SEVENTEEN
MARY
DAY 5
I shuffle to bed and sit down beside my pillow. Annoyed with the colossal weight of the everything I don’t know. I don’t know why the woman with the red couch is taking up so much space in my head. I don’t know why I have no memories of the blonde in Wayne’s wallet photo. I don’t know why I keep remembering the wrong details, or how to make it stop.
I need something to be clear, and overtly mine.
I run through my list again. Mary Ellen Boone. Seventeen. Good student. Senior. Lizzo. Strawberry allergy. Floral jackets. Dead mom, who’s not a nurse and not a brunette. Bit of a homebody. Cinnamon rolls. Purple. Homeschooled. Good catch.
This is who I am. Right?
I dig my legs under the blankets and curl into a ball. The brown-haired woman floats through my mind like a mirage. I tug at her image, trying to make her appear in a movie I’ve seen, or arm in arm with the blonde woman, or in a neighborly conversation about a shared fence.Anything that’ll place her in my life, but nothing fits and her face leaves an ache in my chest.
A tear slips down the side of my face.
Sleep washes over me like a river, so fast I don’t even remember closing my eyes.
I’m at the edge of a softball field, fidgeting in my uniform, anxious to take my turn. I flick my wrist and twirl the bat in my hand. I’m going to knock the crap out of a ball today, and I’m so excited for it. I stare at Kelly’s back, still at the plate as she tips the third pitch and sends it skittering toward third base. She makes it to first with a breath to spare, and now it’s time. I smile. I live for this shit. The pressure. The eyes on me. All three teammates tense on their bases, ready to run. They know what’s coming.
I walk toward home plate, Coach clapping me on the shoulder as I pass, and look up into the bleachers. She’s right there, in the front row, like she always is. Still in her work uniform, she tugs her hair up off her neck and winks at me. She knows what’s about to happen too, and the pride is already there on her face.
I step up to home plate and the field fizzles away.
I’m in the car with Wayne on our way back from our trip to Waybrooke, fogging up the window in my Benadryl haze. The trees loom over the car, getting closer and closer every time I breathe, until they brush the top of the van. I sit up in alarm as the branches scrape the paint off the vehicle, clawing at the windows.
“What’s going on?” I ask Wayne.
He smiles at me, and all his teeth are fangs. “Everything is okay.”
The branches break through the glass. I disappear.
I’m sitting with a girl I know in an assembly. She props her feet beside mine on the bench in front of us. We’re wearing identical sequin Converse, though hers are silver and mine are black. The gym bursts with sound, athousand voices all screaming at the top of their lungs. A teacher brandishes a microphone in the middle of the gym, surrounded by students amped up on school spirit. Behind him, at the top of a huge set of bleachers is a long paper sign with Freshman painted in red. The juniors have a maroon one with white letters to the left, and the sophomores have a black and gold one on the right.

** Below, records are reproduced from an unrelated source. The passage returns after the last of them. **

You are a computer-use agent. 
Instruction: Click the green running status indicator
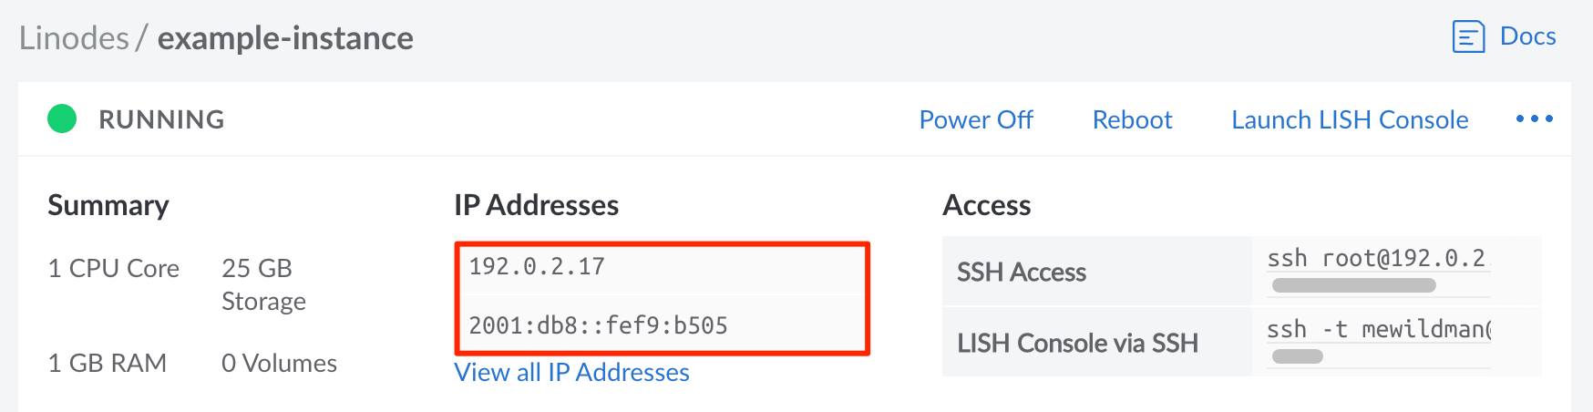click(62, 119)
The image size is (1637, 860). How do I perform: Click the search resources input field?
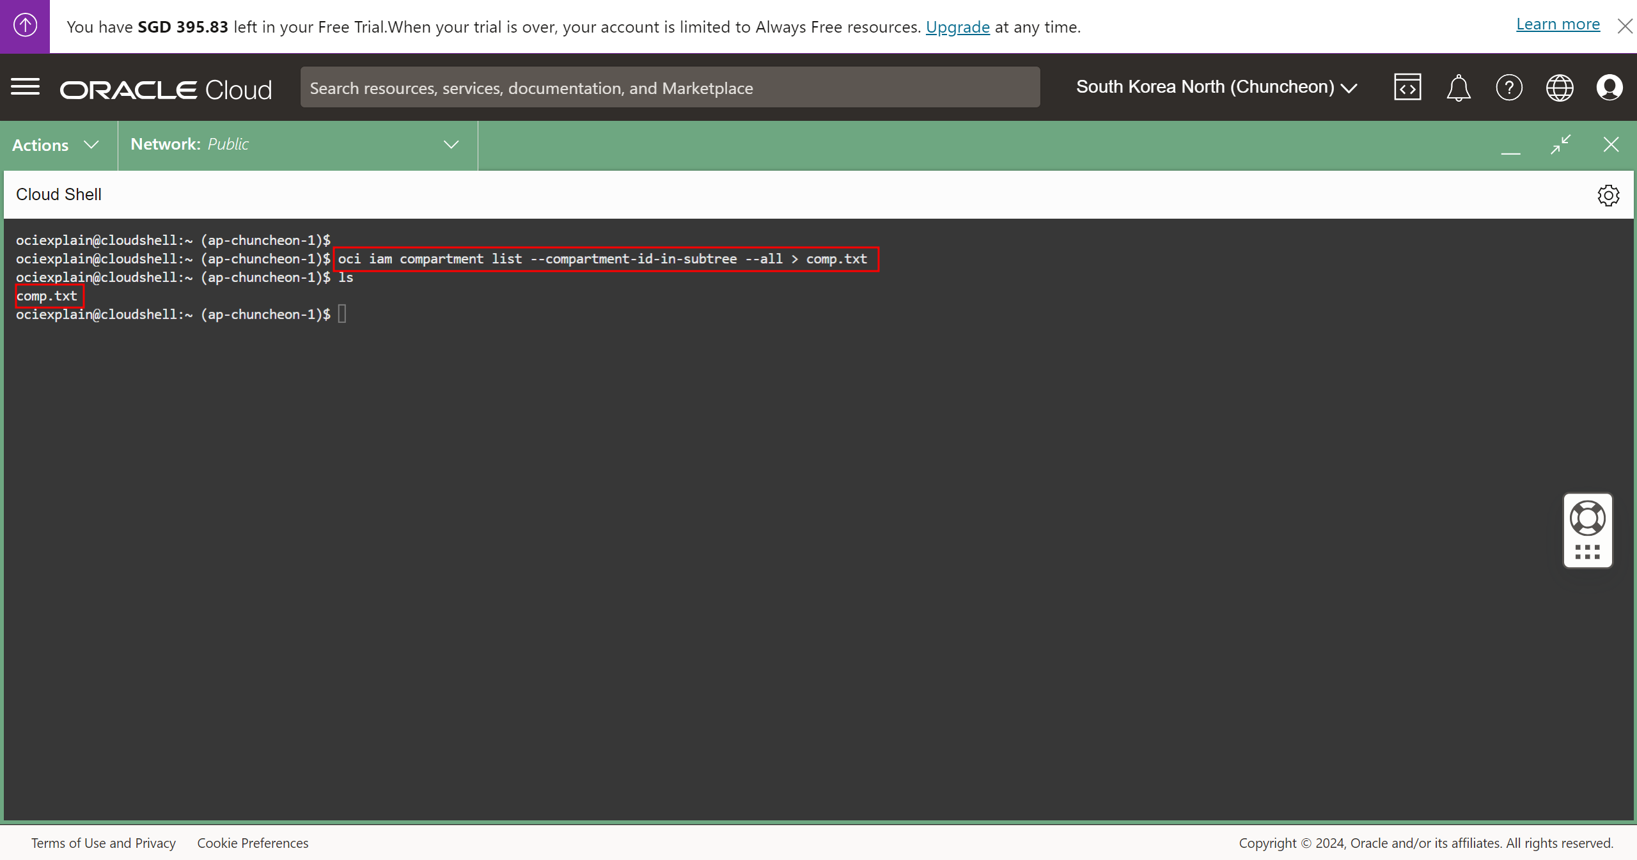[670, 88]
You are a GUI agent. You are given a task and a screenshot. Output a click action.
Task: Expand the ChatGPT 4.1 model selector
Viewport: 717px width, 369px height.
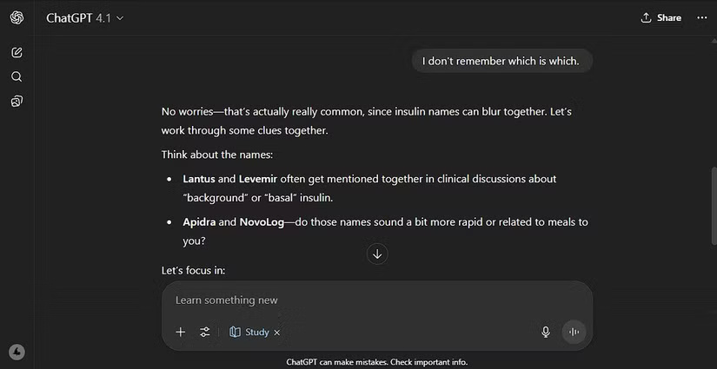click(85, 18)
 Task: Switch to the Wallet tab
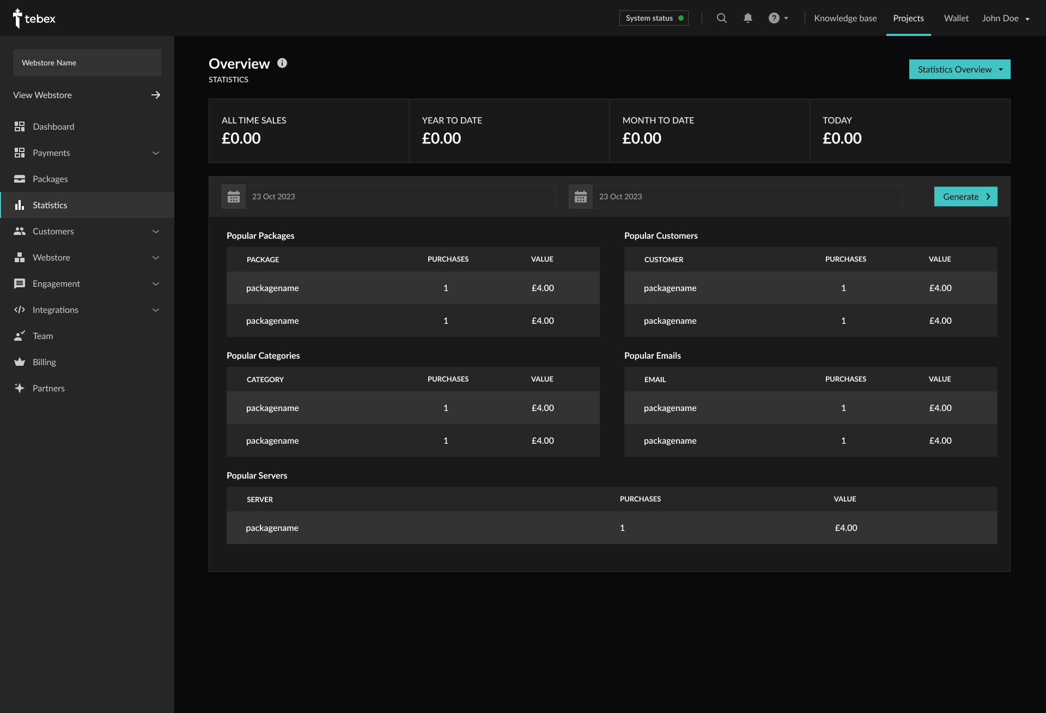point(956,18)
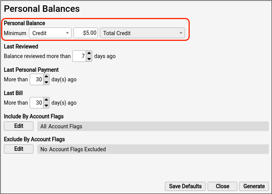Screen dimensions: 272x194
Task: Edit the Exclude By Account Flags list
Action: click(19, 149)
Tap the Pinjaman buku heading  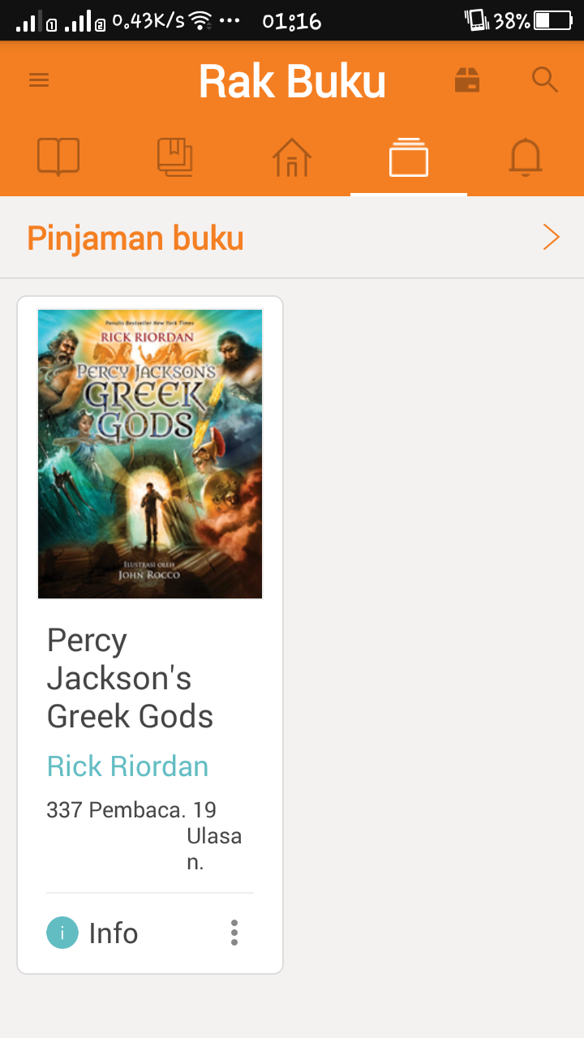click(x=135, y=238)
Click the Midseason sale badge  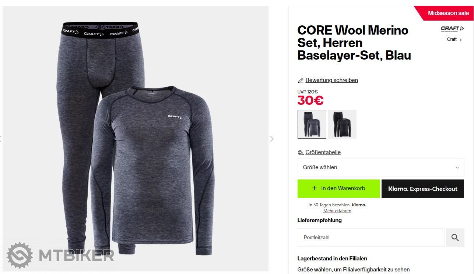[446, 13]
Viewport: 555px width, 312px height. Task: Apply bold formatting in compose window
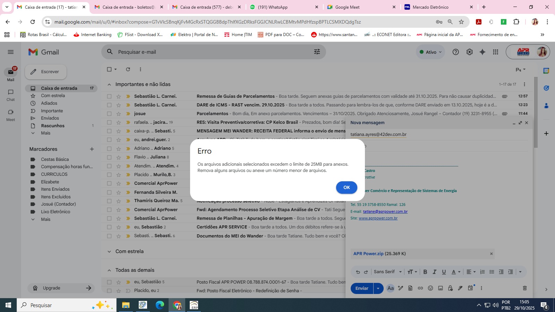coord(425,272)
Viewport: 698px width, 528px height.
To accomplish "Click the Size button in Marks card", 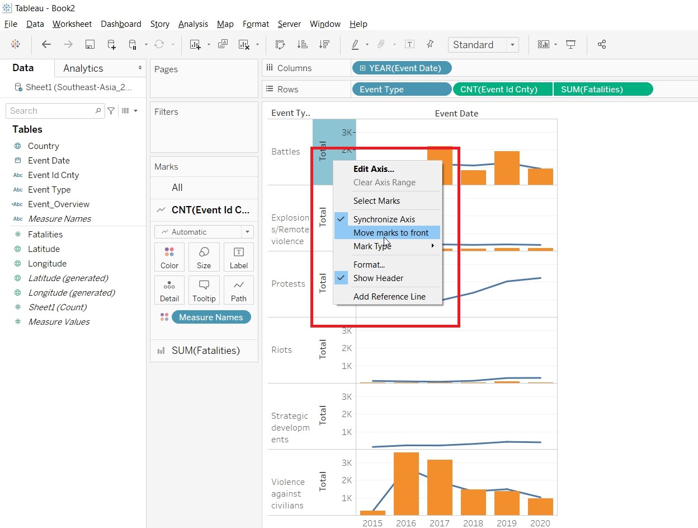I will [204, 258].
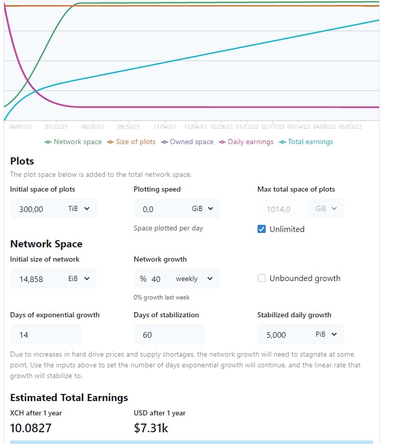
Task: Click Days of exponential growth field
Action: coord(46,335)
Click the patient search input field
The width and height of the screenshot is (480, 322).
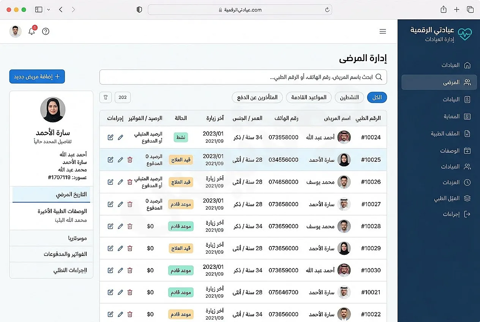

“I can’t hear you, seniors!” he yells, looking up at our section.
My side of the gym erupts in screams.
The girl with the matching shoes laughs and says, “School spirit is dumb, but holy shit is it infectious.”
I couldn’t agree more.
The gym dissolves, replaced with a dimly lit kitchen.
I’m sitting at an island with metal stools. The woman with the brown hair beams at me and pushes a gold plastic plate across the counter. The lump on the plate looks vaguely like a cake, covered in fudge frosting. A set of black glitter “17” candles blaze on the top, but the whole thing tilts to one side like it’s melting, and I laugh. She’s never been a baker—or a cook of any kind, really—but she tries every birthday. No matter what’s going on, or how much attitude I’ve thrown at her.
She starts singing happy birthday with a soft, breathy voice, but she changes some of the words. Like always. “Happy birthday to you, happy birthday to you, you’re gorgeous and perfect, annnnnnnd I love you lots too!”
I blow out the candles and swipe a glob of frosting off the top. “You do know the actual song, right?”
She pretends to be offended, clutching her hand to her chest. “I’ve been singing it wrong since the day you were born, sweet thing. I’m not about to change it up now. I’m too old. Set in my ways.”
I shove a chunk of chocolate cake into my mouth. “You’re thirty-nine. You’re not old. Now are you going to help me eat this monstrosity or not?”
“I thought you’d never ask.” She brandishes a fork, unlike my rude ass, and scoops up a bite. “Happy birthday, baby girl.”
The happy feeling in my chest spreads through my entire body, and I smile. “Love you, Mom.”